» **INSTRUCTIONS FOR THE TASK**
Please return every line of the records below that holds the word "will".

Saved entries:
──────────
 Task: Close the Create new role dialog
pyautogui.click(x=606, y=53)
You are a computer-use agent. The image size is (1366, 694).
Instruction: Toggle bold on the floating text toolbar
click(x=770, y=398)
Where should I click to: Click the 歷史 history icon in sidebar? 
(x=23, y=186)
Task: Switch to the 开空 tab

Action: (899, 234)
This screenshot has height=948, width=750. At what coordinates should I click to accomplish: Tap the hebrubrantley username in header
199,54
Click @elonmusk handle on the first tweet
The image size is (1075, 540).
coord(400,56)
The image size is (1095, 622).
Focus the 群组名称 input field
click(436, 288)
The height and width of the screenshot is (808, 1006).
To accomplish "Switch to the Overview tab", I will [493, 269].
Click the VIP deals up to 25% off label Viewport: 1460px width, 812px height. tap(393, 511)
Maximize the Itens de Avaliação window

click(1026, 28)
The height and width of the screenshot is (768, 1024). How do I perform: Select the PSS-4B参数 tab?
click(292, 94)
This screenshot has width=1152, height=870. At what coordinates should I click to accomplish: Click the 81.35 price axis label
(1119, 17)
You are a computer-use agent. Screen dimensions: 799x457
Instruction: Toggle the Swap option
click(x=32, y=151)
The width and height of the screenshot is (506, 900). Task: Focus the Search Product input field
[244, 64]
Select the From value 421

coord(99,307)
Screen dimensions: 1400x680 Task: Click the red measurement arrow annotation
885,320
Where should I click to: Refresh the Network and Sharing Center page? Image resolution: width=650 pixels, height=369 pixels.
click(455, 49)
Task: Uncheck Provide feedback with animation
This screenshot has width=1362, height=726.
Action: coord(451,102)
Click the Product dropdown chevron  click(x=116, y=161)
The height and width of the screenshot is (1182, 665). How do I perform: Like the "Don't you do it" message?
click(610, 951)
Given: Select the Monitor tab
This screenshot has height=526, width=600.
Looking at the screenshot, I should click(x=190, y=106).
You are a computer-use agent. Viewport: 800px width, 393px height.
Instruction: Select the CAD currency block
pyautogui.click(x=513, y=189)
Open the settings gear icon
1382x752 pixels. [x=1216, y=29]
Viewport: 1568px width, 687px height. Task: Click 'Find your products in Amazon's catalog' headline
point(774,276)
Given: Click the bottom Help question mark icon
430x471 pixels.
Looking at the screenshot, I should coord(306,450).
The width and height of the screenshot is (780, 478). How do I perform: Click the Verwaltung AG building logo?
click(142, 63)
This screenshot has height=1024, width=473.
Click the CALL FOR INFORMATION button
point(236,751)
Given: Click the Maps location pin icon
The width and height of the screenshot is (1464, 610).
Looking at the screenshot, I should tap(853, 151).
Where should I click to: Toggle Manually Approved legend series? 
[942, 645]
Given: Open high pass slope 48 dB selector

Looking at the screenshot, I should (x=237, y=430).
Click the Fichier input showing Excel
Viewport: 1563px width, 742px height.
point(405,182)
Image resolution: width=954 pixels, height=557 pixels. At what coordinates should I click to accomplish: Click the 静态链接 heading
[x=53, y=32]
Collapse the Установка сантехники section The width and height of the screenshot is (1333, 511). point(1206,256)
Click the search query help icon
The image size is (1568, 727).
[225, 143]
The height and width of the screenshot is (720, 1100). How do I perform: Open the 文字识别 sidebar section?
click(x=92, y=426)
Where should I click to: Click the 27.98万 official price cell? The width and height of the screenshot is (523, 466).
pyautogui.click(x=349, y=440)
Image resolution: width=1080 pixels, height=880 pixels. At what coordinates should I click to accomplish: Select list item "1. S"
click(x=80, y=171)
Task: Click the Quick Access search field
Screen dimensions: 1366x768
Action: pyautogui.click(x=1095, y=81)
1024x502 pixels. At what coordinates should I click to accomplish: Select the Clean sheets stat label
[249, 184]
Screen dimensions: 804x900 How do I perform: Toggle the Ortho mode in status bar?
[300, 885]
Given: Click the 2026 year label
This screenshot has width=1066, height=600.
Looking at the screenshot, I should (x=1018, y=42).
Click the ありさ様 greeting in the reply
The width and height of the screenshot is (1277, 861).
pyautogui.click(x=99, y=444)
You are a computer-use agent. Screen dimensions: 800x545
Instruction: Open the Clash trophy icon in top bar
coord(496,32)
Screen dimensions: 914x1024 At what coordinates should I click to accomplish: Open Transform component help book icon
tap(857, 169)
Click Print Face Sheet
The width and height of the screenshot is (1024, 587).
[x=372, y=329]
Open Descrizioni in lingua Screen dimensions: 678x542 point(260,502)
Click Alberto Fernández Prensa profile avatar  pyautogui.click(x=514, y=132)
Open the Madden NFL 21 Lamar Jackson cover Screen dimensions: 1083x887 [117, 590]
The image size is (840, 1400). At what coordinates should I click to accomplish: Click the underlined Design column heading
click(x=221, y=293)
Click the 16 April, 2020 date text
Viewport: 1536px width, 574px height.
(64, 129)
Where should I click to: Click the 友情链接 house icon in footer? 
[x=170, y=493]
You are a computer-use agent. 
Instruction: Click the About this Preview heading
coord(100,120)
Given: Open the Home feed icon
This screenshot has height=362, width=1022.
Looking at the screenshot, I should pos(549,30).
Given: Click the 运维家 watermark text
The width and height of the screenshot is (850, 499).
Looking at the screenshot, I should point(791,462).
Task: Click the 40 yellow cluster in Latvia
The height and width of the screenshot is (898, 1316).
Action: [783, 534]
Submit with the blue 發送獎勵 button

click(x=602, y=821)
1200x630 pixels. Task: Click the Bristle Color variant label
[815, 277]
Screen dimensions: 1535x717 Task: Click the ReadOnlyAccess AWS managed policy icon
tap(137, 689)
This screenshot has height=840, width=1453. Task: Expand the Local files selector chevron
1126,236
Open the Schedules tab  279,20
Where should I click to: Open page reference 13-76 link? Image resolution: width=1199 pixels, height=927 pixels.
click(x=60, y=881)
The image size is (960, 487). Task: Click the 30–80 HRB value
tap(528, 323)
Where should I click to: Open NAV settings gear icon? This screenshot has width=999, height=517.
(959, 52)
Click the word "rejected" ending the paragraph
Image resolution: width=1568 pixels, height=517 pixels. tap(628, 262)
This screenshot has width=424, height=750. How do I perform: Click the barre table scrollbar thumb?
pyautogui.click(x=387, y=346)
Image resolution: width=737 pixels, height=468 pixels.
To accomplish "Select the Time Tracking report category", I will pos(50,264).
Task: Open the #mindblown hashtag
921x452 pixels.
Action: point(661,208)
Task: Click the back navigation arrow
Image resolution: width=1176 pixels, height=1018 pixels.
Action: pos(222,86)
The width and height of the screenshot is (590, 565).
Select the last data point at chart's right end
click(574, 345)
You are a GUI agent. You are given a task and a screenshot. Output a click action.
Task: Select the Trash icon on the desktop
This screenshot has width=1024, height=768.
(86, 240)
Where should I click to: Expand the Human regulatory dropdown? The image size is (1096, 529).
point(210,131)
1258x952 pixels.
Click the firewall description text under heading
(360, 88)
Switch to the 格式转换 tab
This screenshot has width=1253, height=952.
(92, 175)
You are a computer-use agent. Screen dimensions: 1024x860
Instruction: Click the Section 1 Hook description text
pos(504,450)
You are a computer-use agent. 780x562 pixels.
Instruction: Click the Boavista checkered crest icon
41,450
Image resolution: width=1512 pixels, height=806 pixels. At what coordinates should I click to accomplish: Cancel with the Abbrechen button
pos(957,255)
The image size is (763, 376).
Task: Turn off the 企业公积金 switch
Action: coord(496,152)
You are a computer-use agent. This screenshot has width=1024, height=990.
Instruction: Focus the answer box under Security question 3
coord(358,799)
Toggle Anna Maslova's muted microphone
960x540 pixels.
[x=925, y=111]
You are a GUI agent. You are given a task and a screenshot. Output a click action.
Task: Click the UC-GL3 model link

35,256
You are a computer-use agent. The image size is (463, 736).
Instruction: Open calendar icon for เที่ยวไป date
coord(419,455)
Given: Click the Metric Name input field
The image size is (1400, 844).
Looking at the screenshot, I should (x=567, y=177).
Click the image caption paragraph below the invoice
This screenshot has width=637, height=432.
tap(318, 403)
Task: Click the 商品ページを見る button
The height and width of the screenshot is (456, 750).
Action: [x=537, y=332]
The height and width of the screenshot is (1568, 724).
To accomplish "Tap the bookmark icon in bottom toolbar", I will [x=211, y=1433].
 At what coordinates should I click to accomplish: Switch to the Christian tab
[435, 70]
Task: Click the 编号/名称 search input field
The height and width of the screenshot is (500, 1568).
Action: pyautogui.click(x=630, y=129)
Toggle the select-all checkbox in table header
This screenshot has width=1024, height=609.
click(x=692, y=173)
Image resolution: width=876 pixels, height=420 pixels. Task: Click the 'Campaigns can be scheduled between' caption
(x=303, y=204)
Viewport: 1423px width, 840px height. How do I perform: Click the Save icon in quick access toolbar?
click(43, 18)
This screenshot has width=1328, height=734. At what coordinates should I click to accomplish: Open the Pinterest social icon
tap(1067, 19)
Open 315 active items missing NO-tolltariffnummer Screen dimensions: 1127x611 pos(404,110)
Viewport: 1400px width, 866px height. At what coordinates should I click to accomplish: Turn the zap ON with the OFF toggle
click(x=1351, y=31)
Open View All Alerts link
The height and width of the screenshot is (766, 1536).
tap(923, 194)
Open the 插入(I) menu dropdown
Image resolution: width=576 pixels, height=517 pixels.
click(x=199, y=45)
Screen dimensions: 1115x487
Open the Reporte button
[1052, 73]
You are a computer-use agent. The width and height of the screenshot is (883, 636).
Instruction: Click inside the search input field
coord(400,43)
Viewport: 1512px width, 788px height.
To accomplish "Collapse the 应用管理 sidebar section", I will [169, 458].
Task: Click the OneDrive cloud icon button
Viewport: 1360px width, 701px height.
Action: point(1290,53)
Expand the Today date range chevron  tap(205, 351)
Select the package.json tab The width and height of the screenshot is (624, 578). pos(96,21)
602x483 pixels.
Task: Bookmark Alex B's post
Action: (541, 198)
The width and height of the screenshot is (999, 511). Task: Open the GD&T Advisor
──────────
» **RESPONSE BOX**
To accomplish "Switch to the Overview tab", I will [493, 269].
To accomplish "Select the Time Tracking report category", I will pos(50,264).
To accomplish "Tap the bookmark icon in bottom toolbar", I will [x=211, y=1433].
To accomplish "Collapse the 应用管理 sidebar section", I will [169, 458].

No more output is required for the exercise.